Stocks tumbled Monday, with the Dow dropping 163 points, after investors soured on a European Union plan adopted last week to enhance fiscal discipline in the eurozone in the hopes of quelling a two-year-old debt crisis.
There will be days like this when the market doesn’t think Europe can rescue its banks in time, Doll said. But he pointed out that it is not a “one way street.” And despite the volatile market, he thinks things are looking a little better.
“I think we are better off today than we were a week ago, but we’re still not where we need to be,” Doll said.
He also added that what’s happening in China is important to the global economy, noting that China’s inflation rate in November fell to the lowest level in more than a year. Said Doll, “This is a step in the right direction that should allow more reserve-requirement reductions.”
Following the GOP debate that nearly the whole world watched on Saturday night, the president on Sunday made it very clear that he will not back off his class-warfare vision in the coming year. Obama told Steve Kroft on 60 Minutes that middle-class inequality will be his big theme, and that somehow successful earners, investors, and small-business owners are to blame.
The president said that while fat-cat incomes went up 200 to 300 percent over the last few decades, middle-class incomes didn’t grow. This is not true, according to James Pethokoukis, whose blog posts citing various studies show that real median income rose at least 40 to 50 percent.
In any case, whatever the exact numbers, it’s still a mystery to me why successful people getting ahead cause anybody to fall behind. The Jack Kemp idea was always to foster a rising tide that would lift all boats. How can this happen if we penalize success and raise top tax rates on work and investment to 50 percent or more? That’s a mystery.
I should think, in a system of democratic capitalism, that more millionaires are a good thing. Show me a system of redistribution, and I’ll show you a system of economic stagnation.
Elsewhere in the interview the president said he did not overpromise on the results of his stimulus package. But actually, according to the original February 2009 stimulus documents, today’s unemployment rate should be close to 6 percent, not 8.6 percent. The president is now backing off by saying economic recovery is a long-term project that will take more than one term and more than one president.

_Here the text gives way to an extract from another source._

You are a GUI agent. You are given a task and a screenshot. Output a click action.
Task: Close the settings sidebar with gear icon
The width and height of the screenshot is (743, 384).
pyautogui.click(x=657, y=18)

By the way, Obama told the Today Show’s Matt Lauer in February 2009 that if he doesn’t “have this done in three years, then it’s going to be a one-term proposition.”

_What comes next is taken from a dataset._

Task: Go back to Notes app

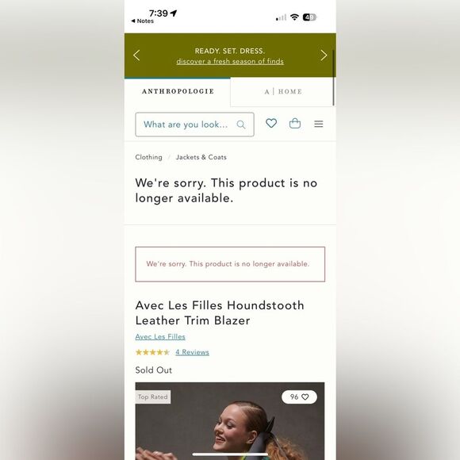Action: coord(142,21)
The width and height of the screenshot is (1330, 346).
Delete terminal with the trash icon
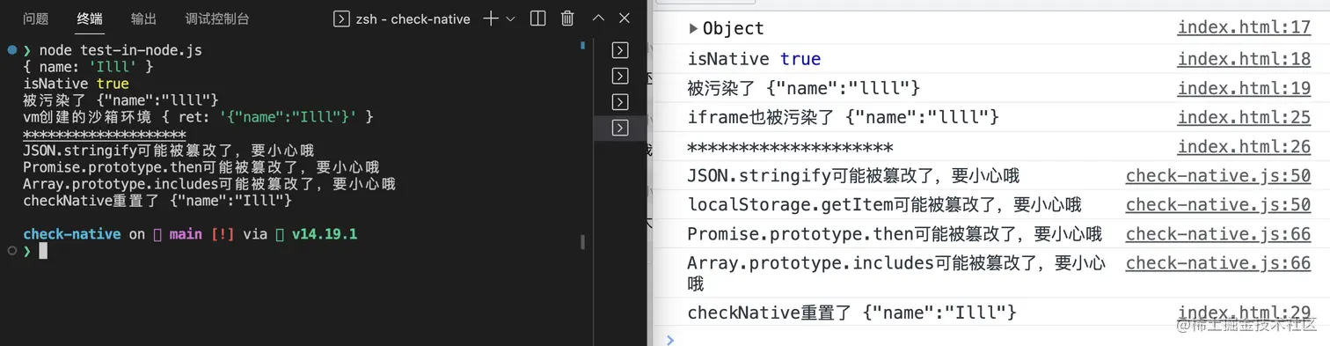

Which leads me to this thought regarding the GOP race: Since we basically know what Obama’s vision will be, which candidate will be better at besting Obama and his vision?
It’s going to be a battle between FDR’s 1930s and Ronald Reagan/Jack Kemp prosperity optimism.
Say what you will about former Speaker Newt Gingrich. His philosophy, his policy proposals, his track record, his campaign, and all the rest. But the one thing you have to acknowledge about Gingrich is that he’s a sizzler. He has a way with words. And he’s as good a communicator as anyone in modern politics.
In my CNBC interview with Gingrich this week, he slammed President Obama’s tax-the-rich, class-warfare attack on bank’s and businesspeople. He hammered Obama, calling him a hard-left radical who is opposed to free enterprise, capitalism, and “virtually everything which made America great.”
It was a brutal, frontal, hard-hitting attack on the president. He called Obama “the candidate of food stamps, the finest food-stamp president in American history.” He said, “I want to get equality by bringing people up. [Obama] wants to get equality by bringing people down.” He said, “I want to be the guy who says, ‘I want to help every American have a better future.’ [Obama] wants to make sure that he levels Americans down so we all have an equally mediocre future.”